BELLEVUE, WA – The Citizens Committee for the Right to Keep and Bear Arms is applauding Monday’s exposure by the Washington Post of questionable data about school shootings used by the gun prohibition lobby to stoke public emotion against Second Amendment rights.
The newspaper’s fact checker confirmed what was first suggested last year following an Oregon incident: Anti-gunners use an overly broad definition of “school shooting” to pad the data. This followed a claim by Sen. Chris Murphy (D-Conn.) that since Sandy Hook there has been, on average, one school shooting a week. By the newspaper’s math, that would put the total around 128 incidents. The newspaper said the source for the claim is a report by anti-gun billionaire Michael Bloomberg’s Everytown for Gun Safety.
“Anti-gunners have essentially been cooking the books,” said CCRKBA Chairman Alan Gottlieb. “This isn’t the first time a newspaper has called Everytown on this claim and it should cause the press, and the public, to wonder what other misleading claims the gun ban crowd has been making.”
The Washington Post gave Murphy’s claim a whopping “Four Pinocchios,” an allusion to how the famous cartoon character’s nose grew when he told a fib. It is “tantamount to calling something a bald-faced lie,” Gottlieb said.
The newspaper criticized lawmakers for using data from an advocacy group without checking more credible sources. It said the Everytown group “uses a broad definition of school shooting: when a firearm is discharged on school or campus grounds at K-12 schools and colleges.” Last year, PolitiFact Oregon noted that while Everytown does not include “incidents in which guns were brought into schools, but not fired there, or were fired off school grounds after having been possessed in schools,” its data at the time did include a homicide that happened during summer vacation in Tennessee, and a Georgia incident in which a college student was killed off campus.

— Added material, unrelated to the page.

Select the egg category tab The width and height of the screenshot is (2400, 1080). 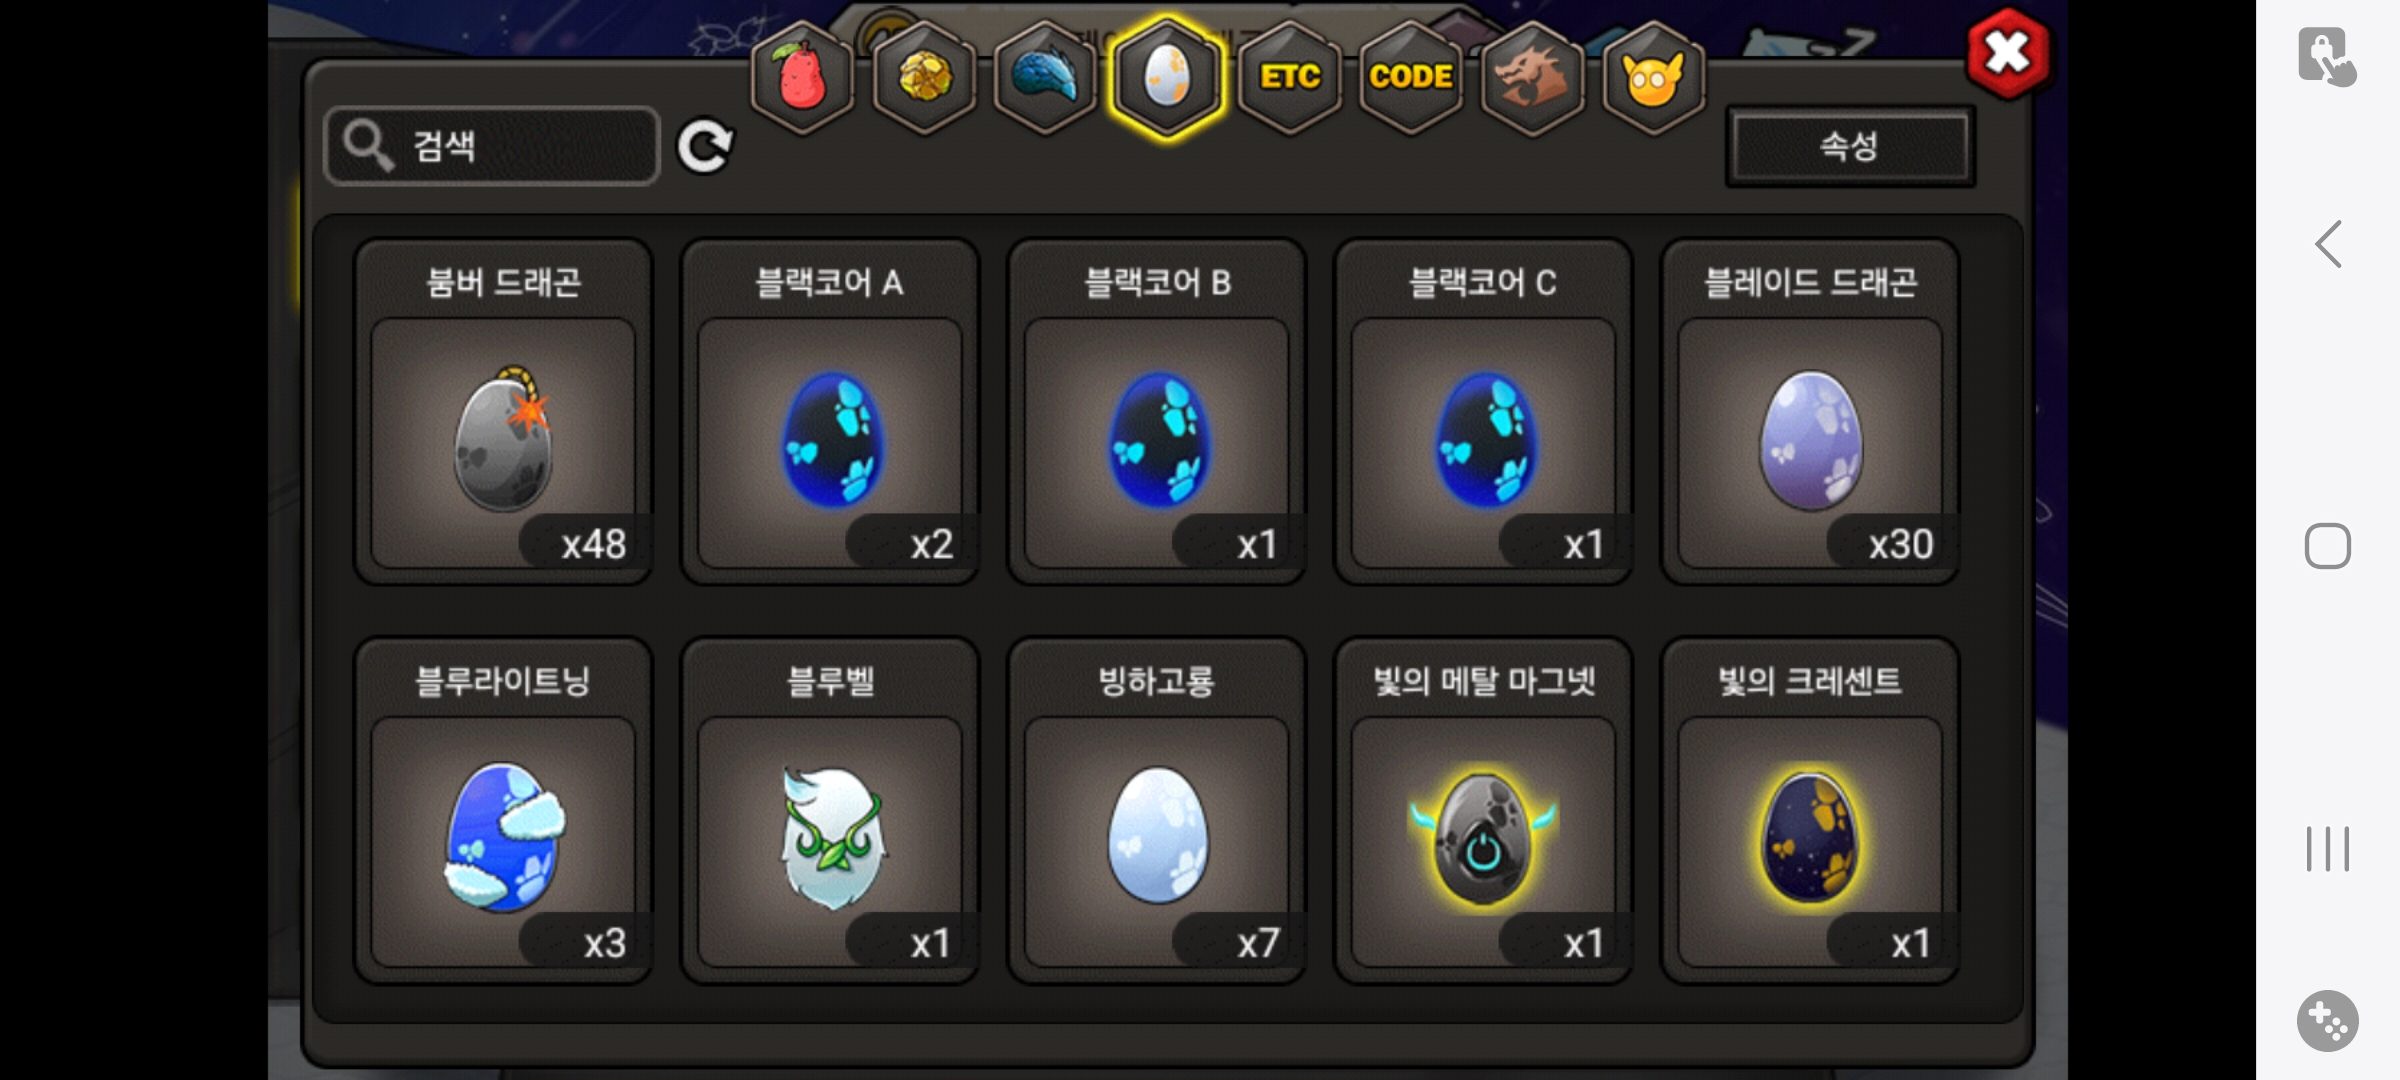1167,78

“When this question was first raised last year,” Gottlieb recalled, “the estimate should have been dismissed forever as bogus. But instead, this canard has assumed the status of urban myth.
“All it takes is some basic math skills and a little research,” he concluded. “Our hats are off to the Washington Post fact checker for doing its homework. One school shooting is a tragedy, but to broadly define such incidents in order to pad the numbers is simply dishonest.”